However, when I enter the name of the folder, nothing happens. No folder is created nor any error displayed. Firebug does not show any error either.
This is the code I have till now:
create.php:
<html>
<head><title>Make Directory</title></head>
<body>
<div id="albumform">
<form id="album_form" method="post" action="createAlbum.php" enctype="multipart/form-data">
<p id="message" style="display:none;">
<?php echo (isset($success)?"<h3>$success</h3>":""); ?>
<?php echo (isset($error)?'<span style="color:red;">' . $error . '</span>':''); ?>
</p>
<input type="text" id="create_album" name="create_album" value="" />
<input type="button" onclick="return checkForm('album_form');" id="btn_album" name="btn_album" value="Create" />
</form>
</div>
</body>
</html>
<script type="text/javascript" src="http://ajax.googleapis.com/ajax/libs/jquery/1.5.1/jquery.min.js"></script>
<script type="text/javascript">
/* $("#btn_album").click(function() { */
function checkForm(form) {
//create post data
var postData = {
"create_album" : $("#create_album").val()
};
//make the call
$.ajax({
type: "POST",
url: "createAlbum.php",
data: postData, //send it along with your call
success: function(response){
$('#message').fadeIn();
}
});
/* }); */
}
</script>
createAlbum.php:
<?php
/**********************
File: createDir.php
Author: Frost
Website: http://www.slunked.com
***********************/
// set our absolute path to the directories will be created in:
$path = $_SERVER['DOCUMENT_ROOT'] . '/web/photos/images/';
if (isset($_POST['btn_album'])) {
// Grab our form Data
$dirName = isset($_POST['create_album'])?$_POST['create_album']:false;
// first validate the value:
if ($dirName !== false && preg_match('~([^A-Z0-9]+)~i', $dirName, $matches) === 0) {
// We have a valid directory:
if (!is_dir($path . $dirName)) {
// We are good to create this directory:
if (mkdir($path . $dirName, 0775)) {
$success = "Your directory has been created succesfully!<br /><br />";
}else {
$error = "Unable to create dir {$dirName}.";
}
}else {
$error = "Directory {$dirName} already exists.";
}
}else {
// Invalid data, htmlenttie them incase < > were used.
$dirName = htmlentities($dirName);
$error = "You have invalid values in {$dirName}.";
}
}
?>
There are at least two seperate problems with your code:
In the php-file, you check if $_POST['btn_album'] is set.
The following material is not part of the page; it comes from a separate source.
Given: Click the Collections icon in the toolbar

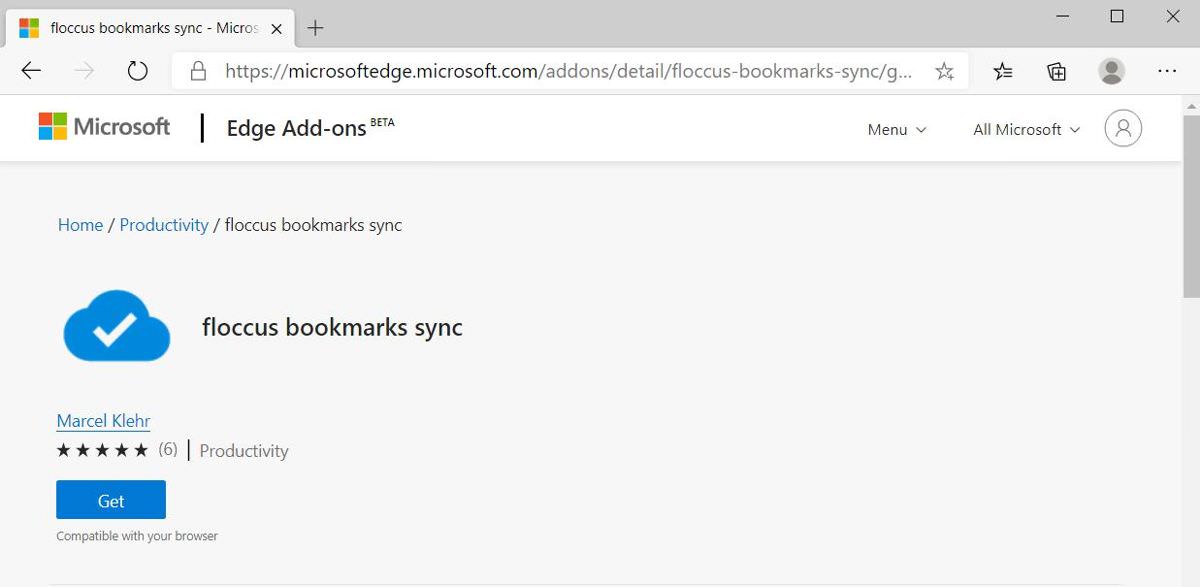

This field is not sent as it is not part of your ajax-request (You're only sending "create_album" : $("#create_album").val()). So the code that creates the folder is never executed.
Another problem is the part
<?php echo (isset($success)?"<h3>$success</h3>":""); ?>
<?php echo (isset($error)?'<span style="color:red;">' . $error . '</span>':''); ?>
in your response-message. This code is evaluated when the page loads, not during your ajax-request, so the php-variables $success and $error will always be undefined. You have to return those response-messages as response to the actual request and then use javascript to display them.
The ajax request has a bad habit of failing silently.
You should use jQuery post and take advantage of .success(), .complete(), and .error() functions to track your code.
Also use the console.log() to check if the parameters are sent corectly. I'll try out the code myself to see the problem.
http://api.jquery.com/jQuery.post/
Due to the nature of the $.ajax request, $_POST['btn_album'] is not sent. So your php file gets here
if (isset($_POST['btn_album'])) {
and returns false.
also you need to echo $error to get a response.